But this notion was developed through time and we find now in DMS V that narcissistic personality disorder is a personality disorder with a long-term pattern of abnormal behavior characterized by exaggerated feelings of self-importance, an excessive need for admiration, and a lack of empathy.
From another angle, if we’re talking here about the obsession of Narcissus with his reflection, this era would be the age of Narcissus. People are getting obsessed more and more with their photos and videos shared on the internet. We’re showing up what we have and we seek admiration in the form of “views, likes, and shares”, and it is a closed-loop. The more you get views, the more you’re successful in the eyes of society, the more you will stay lying there craving the illusion.
The hidden key in the story of narcissus?

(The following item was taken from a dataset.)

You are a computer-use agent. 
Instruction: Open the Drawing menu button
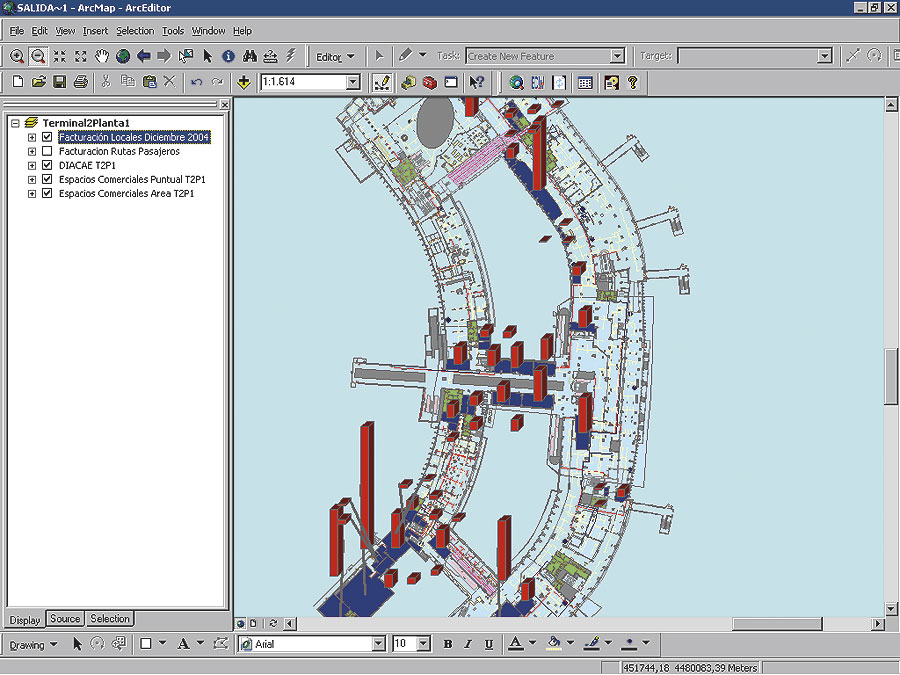pyautogui.click(x=33, y=644)
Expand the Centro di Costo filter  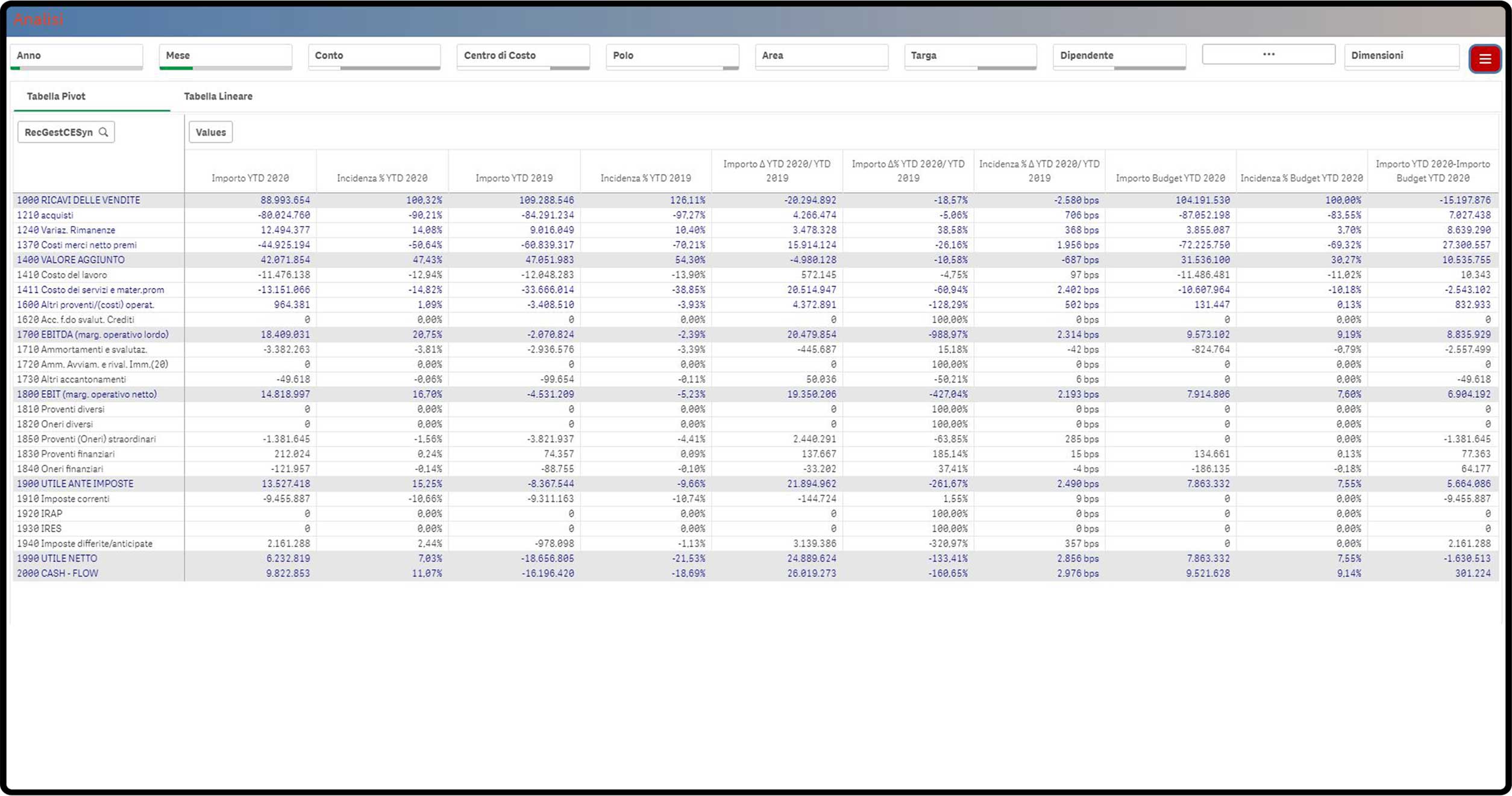[523, 55]
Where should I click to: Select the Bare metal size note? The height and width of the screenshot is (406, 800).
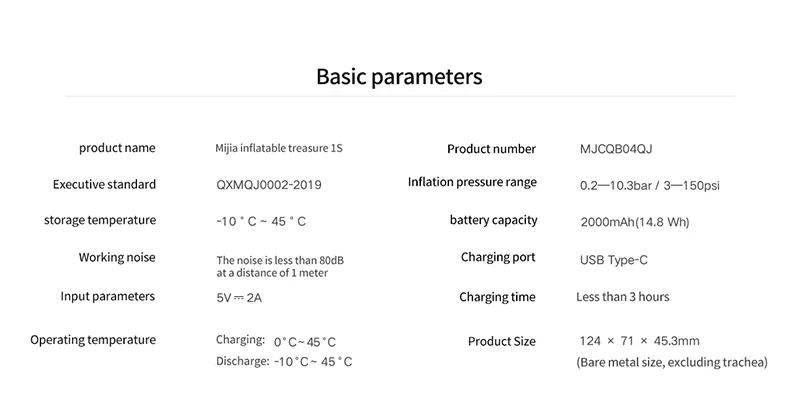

Apparently, the story of Narcissus will leave us with more questions than answers, but the first thing that came to my mind is: Are we at some point like Narcissus and the outside world is our pool? We are charmed by everything we see. We crave the illusion. Especially in our time with all the social media and people sharing every detail in their lives.

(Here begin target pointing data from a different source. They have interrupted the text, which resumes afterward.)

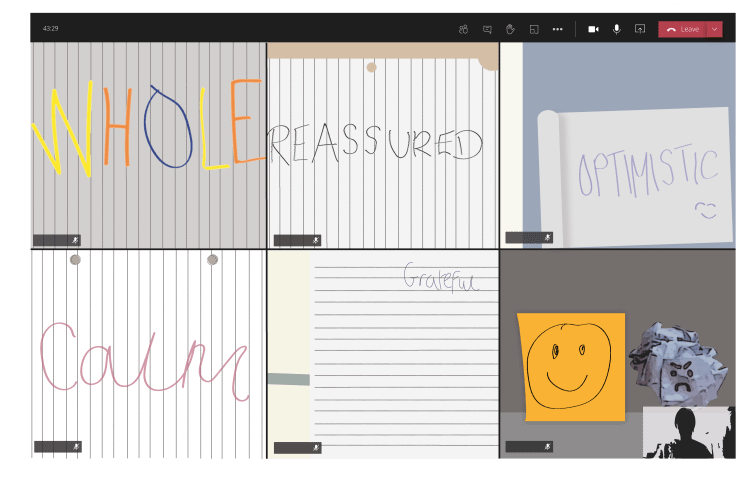The width and height of the screenshot is (749, 490).
Task: Click muted mic icon on WHOLE tile
Action: pos(75,240)
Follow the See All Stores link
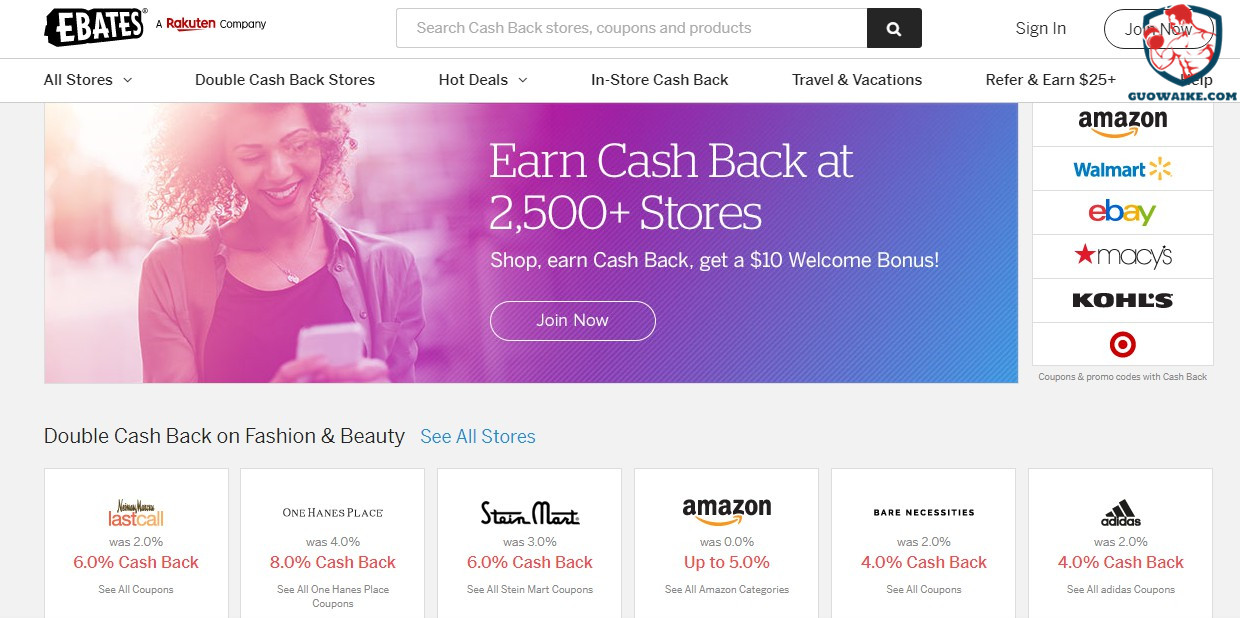The height and width of the screenshot is (618, 1240). coord(478,436)
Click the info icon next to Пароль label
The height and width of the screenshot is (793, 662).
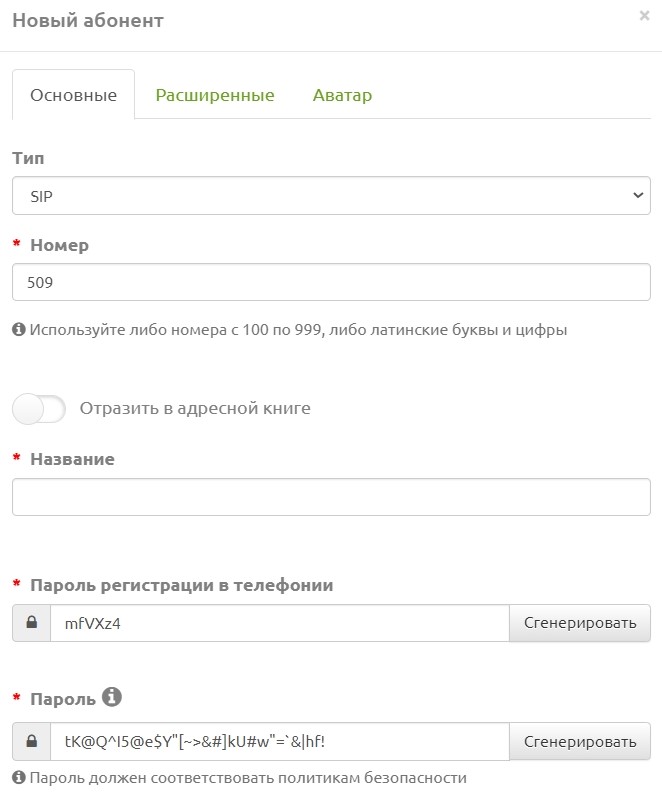point(112,697)
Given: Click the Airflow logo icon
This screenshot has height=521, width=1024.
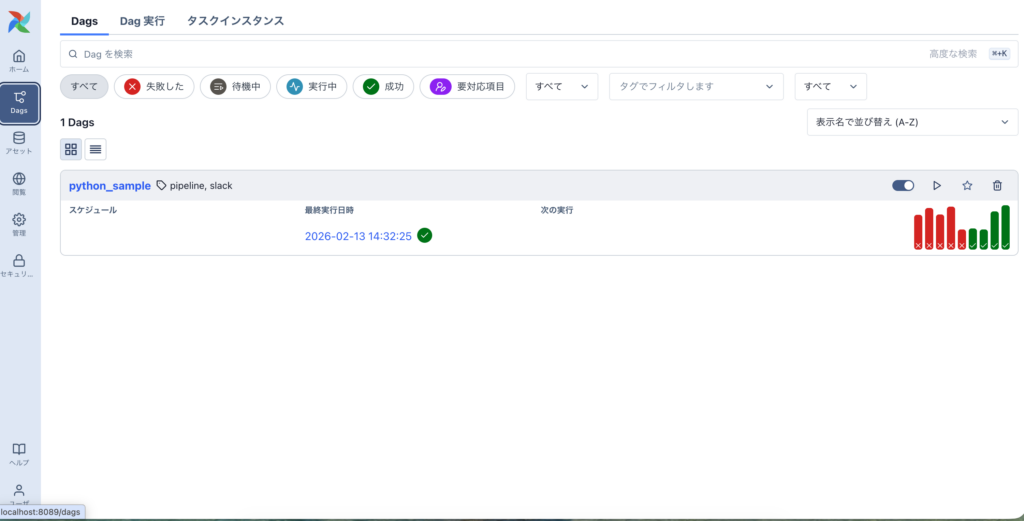Looking at the screenshot, I should (x=19, y=21).
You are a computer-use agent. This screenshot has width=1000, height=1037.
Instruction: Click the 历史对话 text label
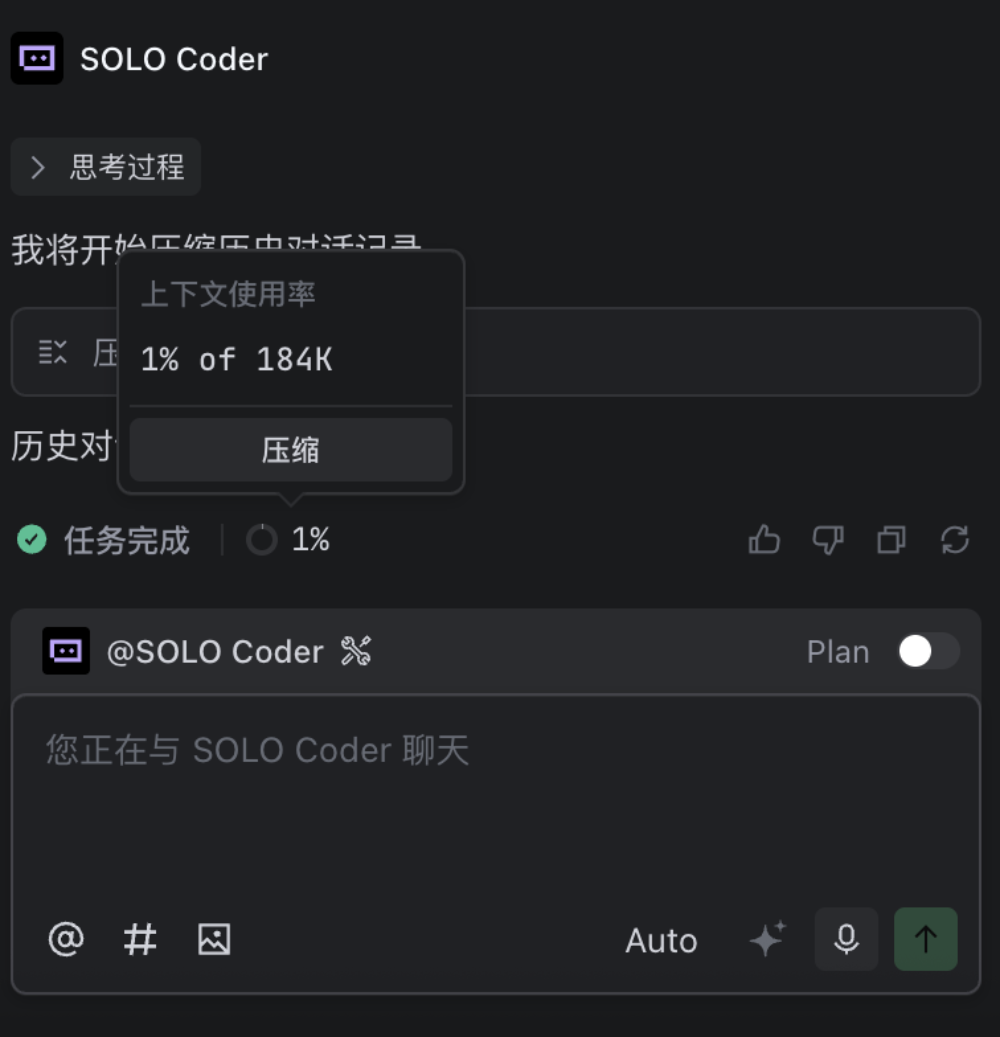(x=62, y=446)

If you think about it, we can’t see ourselves with our two eyes. We can see some parts of our bodies, but we go through our lives seeing the outside world and others. Even when we want to see ourselves, we see a reflection in a mirror or on another surface on the other side of us…as if it is someone else.
If I define myself from a reflection I see on the other side, then I will always be identifying myself from everything I see there.
How can I know that my mirror reflection is not distorted by how I see others, and how I see society? Just like Jean-Paul Sartre said:‘ people who live in society have learned how to see themselves in mirrors, as they appear to their friends ‘.
If Narcissus did see how he appeared to others, then how was this supposed to be the means of knowing himself? Or does the clearness of the pool mean it purifies all those veils that society put on him?
If I ask if all be right
From mirror after mirror,
No vanity’s displayed:
I’m looking for the face I had
Before the world was made.
WILLIAM BUTLER YEATS
When I look back at my childhood, I always see myself trying to mimic girls in my class. I didn’t manage to be like them and I lost myself in the way. In fact, I didn’t know I had a self to lose, I just wanted to it and be like them… to fit in. I don’t know why, but it reminds me of Narcissus when he was looking at his reflection. The only difference is, I was looking for a reflection.
It is like trying to find yourself in a mirror but ignoring or forgetting your being, maybe from a lack of self-awareness, being unaware that there is something reflected, some essence, your base matter you could use to build this image you want to show to the world, it is like a state of permanent hypnosis.